# [Aim]
Convert the lines from the one containing "Open the fx indicators icon in chart toolbar" up to and including the one containing "Select the 4h" into a two-column CSV with the headers text and answer. Each row should hold one text and its answer, with each field in double quotes and line breaks replaced by spaces.
[Start of Records for this task]
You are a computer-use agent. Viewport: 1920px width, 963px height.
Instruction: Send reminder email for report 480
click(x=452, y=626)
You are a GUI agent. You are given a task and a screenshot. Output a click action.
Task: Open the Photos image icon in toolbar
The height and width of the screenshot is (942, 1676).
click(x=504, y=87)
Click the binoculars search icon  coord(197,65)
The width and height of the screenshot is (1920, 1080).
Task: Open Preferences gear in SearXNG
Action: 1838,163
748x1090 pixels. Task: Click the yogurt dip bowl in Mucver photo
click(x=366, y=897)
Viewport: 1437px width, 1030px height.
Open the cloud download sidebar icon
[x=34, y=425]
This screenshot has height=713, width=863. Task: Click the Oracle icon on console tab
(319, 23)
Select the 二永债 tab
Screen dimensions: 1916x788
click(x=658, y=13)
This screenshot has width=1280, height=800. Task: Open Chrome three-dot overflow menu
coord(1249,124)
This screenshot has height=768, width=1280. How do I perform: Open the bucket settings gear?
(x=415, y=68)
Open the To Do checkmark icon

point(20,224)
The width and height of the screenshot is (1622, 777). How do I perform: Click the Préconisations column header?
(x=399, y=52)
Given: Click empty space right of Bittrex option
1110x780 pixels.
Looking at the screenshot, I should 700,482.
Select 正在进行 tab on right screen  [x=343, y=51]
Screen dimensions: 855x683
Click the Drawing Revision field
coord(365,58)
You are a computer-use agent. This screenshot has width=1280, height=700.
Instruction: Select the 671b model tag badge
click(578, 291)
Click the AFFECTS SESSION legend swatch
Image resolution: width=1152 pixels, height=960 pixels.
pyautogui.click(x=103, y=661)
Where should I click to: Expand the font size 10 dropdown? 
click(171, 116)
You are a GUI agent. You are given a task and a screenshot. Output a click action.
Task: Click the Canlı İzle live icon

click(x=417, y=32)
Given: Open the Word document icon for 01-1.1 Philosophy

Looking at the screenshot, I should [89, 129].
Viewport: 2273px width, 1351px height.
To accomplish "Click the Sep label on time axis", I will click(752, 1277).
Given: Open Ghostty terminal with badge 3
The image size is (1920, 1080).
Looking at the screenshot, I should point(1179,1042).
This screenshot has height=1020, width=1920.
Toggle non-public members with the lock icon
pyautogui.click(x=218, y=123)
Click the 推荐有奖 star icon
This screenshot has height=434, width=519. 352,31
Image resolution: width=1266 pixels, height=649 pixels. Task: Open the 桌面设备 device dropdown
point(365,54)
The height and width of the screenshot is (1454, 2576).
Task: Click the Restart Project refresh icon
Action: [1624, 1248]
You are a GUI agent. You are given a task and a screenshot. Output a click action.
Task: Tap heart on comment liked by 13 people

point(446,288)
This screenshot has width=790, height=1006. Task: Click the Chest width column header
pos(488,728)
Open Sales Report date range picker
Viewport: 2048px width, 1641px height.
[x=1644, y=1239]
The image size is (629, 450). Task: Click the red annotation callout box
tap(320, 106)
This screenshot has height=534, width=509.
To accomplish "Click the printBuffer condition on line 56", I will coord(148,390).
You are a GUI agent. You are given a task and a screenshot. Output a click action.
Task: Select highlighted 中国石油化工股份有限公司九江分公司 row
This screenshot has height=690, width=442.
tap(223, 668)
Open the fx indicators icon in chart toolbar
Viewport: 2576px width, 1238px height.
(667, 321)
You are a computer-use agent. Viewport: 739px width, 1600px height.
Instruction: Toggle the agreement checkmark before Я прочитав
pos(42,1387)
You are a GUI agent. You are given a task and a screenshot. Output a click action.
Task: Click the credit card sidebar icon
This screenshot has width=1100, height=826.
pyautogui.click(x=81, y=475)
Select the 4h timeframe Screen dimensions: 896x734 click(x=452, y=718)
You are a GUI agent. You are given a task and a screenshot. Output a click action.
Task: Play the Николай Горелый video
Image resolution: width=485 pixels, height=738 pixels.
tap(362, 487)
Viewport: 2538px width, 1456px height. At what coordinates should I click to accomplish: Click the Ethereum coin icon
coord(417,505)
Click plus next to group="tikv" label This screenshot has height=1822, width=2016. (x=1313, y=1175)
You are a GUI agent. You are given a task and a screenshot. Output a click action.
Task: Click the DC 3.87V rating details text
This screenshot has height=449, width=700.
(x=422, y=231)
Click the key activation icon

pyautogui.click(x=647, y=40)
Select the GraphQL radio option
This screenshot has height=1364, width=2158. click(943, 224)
[End of Records for this task]
# [Result below]
text,answer
"Open the fx indicators icon in chart toolbar Viewport: 2576px width, 1238px height.","(667, 321)"
"You are a computer-use agent. Viewport: 739px width, 1600px height. Instruction: Toggle the agreement checkmark before Я прочитав","pos(42,1387)"
"You are a GUI agent. You are given a task and a screenshot. Output a click action. Task: Click the credit card sidebar icon This screenshot has width=1100, height=826.","pyautogui.click(x=81, y=475)"
"Select the 4h timeframe Screen dimensions: 896x734","click(x=452, y=718)"